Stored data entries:
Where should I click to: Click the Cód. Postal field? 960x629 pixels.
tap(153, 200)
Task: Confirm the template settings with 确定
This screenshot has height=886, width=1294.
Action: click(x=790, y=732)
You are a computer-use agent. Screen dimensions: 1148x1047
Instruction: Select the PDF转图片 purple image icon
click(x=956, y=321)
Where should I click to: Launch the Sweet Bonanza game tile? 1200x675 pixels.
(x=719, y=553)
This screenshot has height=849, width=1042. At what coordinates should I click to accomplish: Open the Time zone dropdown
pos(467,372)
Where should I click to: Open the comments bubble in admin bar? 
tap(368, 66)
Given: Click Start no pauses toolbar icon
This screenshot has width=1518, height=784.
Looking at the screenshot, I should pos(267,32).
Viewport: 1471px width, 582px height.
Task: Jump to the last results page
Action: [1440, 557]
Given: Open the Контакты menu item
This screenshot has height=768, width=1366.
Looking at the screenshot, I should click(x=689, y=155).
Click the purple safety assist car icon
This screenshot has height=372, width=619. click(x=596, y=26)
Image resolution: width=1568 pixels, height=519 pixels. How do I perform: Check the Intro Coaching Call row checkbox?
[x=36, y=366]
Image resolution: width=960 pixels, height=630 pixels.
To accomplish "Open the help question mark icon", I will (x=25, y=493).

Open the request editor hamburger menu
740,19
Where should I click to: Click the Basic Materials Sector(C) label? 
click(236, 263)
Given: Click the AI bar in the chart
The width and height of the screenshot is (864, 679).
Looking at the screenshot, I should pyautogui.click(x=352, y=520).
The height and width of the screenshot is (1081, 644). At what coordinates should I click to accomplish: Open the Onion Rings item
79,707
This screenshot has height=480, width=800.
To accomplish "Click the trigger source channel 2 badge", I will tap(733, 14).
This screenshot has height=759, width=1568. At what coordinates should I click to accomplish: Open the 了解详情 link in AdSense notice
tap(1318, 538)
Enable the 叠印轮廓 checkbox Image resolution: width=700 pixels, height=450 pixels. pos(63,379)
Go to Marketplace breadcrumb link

ASSIGNMENT
Wherever a line in the data above contains the word "will", copy that line.

SOLUTION TO THIS TASK
To accomplish "Open the help question mark icon", I will (x=25, y=493).
To accomplish "Click the trigger source channel 2 badge", I will tap(733, 14).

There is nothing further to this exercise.